**Source passage**
A new idea for NJ: Giving Narcan to released prisoners
With the opioid crisis continuing unabated, lawmakers are considering new strategies for dealing with it – including the possibility of offering inmates on their way out of prison an injection that blocks heroin’s effects on the brain, plus a dose of Narcan, which can reverse an overdose.
Assemblyman Herb Conaway said inmates with a heroin addiction need more help when getting out of prison. He directs a health clinic at a Trenton hospital and says one patient overdosed and died a few days after being freed – having lost the tolerance to heroin while locked up.
“The sort of plan is to make sure that people live long enough to get into a program of medication-assisted treatment,” said Conaway, D-Burlington.
The bill was discussed Thursday but not voted on.
Roseanne Scotti, state director of the New Jersey Drug Policy Alliance, spoke against it.

**Supplied data**
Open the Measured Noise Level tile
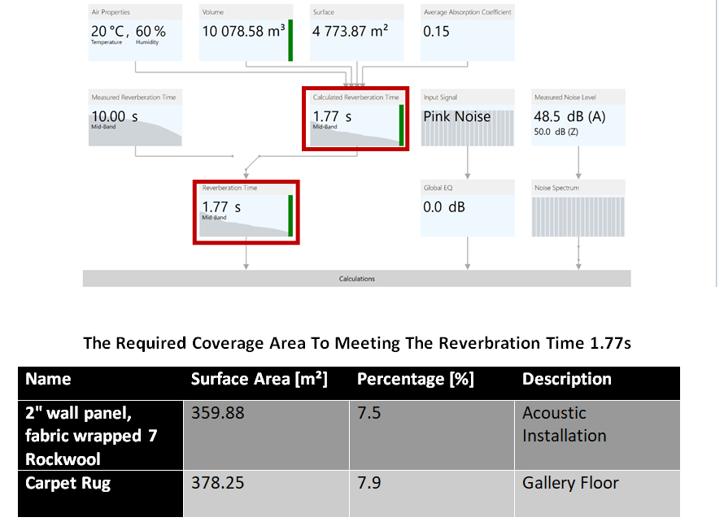 [578, 118]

**Work request 1**
According to the Narcan passage, what happened to the bill on Thursday?
**Work request 2**
Extend the Narcan passage, picking up after its last sentence.
The lines are separate material and have no connection to the Narcan passage.

**Answer space 1**
It was discussed but not voted on.

**Answer space 2**
She said she agrees to heroin antidote is important but that the current proposal limits treatment to Vivatrol – the most expensive and least effective option, at $1,000 for a shot that lasts a month.
“If we’re giving people all the best options and they get the one that’s best for them, we have a better chance of saving their lives and getting them into long-term recovery,” Scotti said.
Conaway said the advantage of Vivatrol is that one injection lasts for a month. He said he worries about counting on people to remember to take the less expensive oral pills once every day but is willing to consider expanding the treatment options.
A separate bill was advanced by the Assembly Appropriations Committee that would require all New Jersey high schools to keep a supply of opioid antidotes on hand and authorize the school nurse to administer it if a student or staff member is overdosing.
The idea was endorsed last month by the Assembly Education Committee and now is positioned for a vote by the full Assembly.
“It’s not only the students that are facing this, but it’s when their caretakers come to the school, many times they’re walking in the school and they’re having an overdose at that point in time as well,” said Assemblywoman Pamela Rosen Lampitt, D-Camden.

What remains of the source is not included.